- [SET TASK]:
Reproduce every one of the following lines word for word, changing nothing.

Entries for finding text and elements
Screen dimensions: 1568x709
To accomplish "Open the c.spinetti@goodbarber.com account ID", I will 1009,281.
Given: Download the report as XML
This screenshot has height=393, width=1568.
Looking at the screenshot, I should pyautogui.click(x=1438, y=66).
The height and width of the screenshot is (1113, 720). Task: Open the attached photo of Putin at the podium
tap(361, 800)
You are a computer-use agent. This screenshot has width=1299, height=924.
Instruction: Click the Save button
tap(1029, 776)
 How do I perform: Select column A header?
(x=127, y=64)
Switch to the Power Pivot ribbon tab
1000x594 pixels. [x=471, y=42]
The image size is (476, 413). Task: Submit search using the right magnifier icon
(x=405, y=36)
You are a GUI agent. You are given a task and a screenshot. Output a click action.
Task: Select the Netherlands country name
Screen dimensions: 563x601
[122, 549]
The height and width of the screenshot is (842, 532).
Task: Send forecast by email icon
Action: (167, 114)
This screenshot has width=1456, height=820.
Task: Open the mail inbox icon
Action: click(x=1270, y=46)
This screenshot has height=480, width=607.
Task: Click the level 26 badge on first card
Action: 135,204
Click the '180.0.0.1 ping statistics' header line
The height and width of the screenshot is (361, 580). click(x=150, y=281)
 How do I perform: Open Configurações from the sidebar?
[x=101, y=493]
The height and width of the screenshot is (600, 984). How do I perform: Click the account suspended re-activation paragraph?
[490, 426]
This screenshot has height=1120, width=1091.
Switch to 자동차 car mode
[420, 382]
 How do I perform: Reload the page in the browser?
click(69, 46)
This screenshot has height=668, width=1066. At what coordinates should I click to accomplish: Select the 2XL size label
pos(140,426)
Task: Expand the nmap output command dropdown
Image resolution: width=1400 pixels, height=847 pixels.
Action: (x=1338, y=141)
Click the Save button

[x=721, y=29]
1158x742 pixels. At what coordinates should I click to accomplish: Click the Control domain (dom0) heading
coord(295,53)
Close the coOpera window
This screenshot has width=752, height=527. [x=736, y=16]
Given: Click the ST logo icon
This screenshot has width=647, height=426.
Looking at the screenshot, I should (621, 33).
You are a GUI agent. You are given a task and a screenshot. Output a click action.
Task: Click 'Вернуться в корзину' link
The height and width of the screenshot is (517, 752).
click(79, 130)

- [FULL RESPONSE]:
Screen dimensions: 1568x709
To accomplish "Open the c.spinetti@goodbarber.com account ID", I will 1009,281.
Given: Download the report as XML
This screenshot has height=393, width=1568.
Looking at the screenshot, I should pyautogui.click(x=1438, y=66).
The height and width of the screenshot is (1113, 720). Task: Open the attached photo of Putin at the podium
tap(361, 800)
You are a computer-use agent. This screenshot has width=1299, height=924.
Instruction: Click the Save button
tap(1029, 776)
 How do I perform: Select column A header?
(x=127, y=64)
Switch to the Power Pivot ribbon tab
1000x594 pixels. [x=471, y=42]
The image size is (476, 413). Task: Submit search using the right magnifier icon
(x=405, y=36)
You are a GUI agent. You are given a task and a screenshot. Output a click action.
Task: Select the Netherlands country name
Screen dimensions: 563x601
[122, 549]
The height and width of the screenshot is (842, 532).
Task: Send forecast by email icon
Action: (167, 114)
This screenshot has width=1456, height=820.
Task: Open the mail inbox icon
Action: click(x=1270, y=46)
This screenshot has height=480, width=607.
Task: Click the level 26 badge on first card
Action: 135,204
Click the '180.0.0.1 ping statistics' header line
The height and width of the screenshot is (361, 580). click(x=150, y=281)
 How do I perform: Open Configurações from the sidebar?
[x=101, y=493]
The height and width of the screenshot is (600, 984). How do I perform: Click the account suspended re-activation paragraph?
[490, 426]
This screenshot has height=1120, width=1091.
Switch to 자동차 car mode
[420, 382]
 How do I perform: Reload the page in the browser?
click(69, 46)
This screenshot has height=668, width=1066. At what coordinates should I click to accomplish: Select the 2XL size label
pos(140,426)
Task: Expand the nmap output command dropdown
Image resolution: width=1400 pixels, height=847 pixels.
Action: (x=1338, y=141)
Click the Save button

[x=721, y=29]
1158x742 pixels. At what coordinates should I click to accomplish: Click the Control domain (dom0) heading
coord(295,53)
Close the coOpera window
This screenshot has width=752, height=527. [x=736, y=16]
Given: Click the ST logo icon
This screenshot has width=647, height=426.
Looking at the screenshot, I should (621, 33).
You are a GUI agent. You are given a task and a screenshot. Output a click action.
Task: Click 'Вернуться в корзину' link
The height and width of the screenshot is (517, 752).
click(79, 130)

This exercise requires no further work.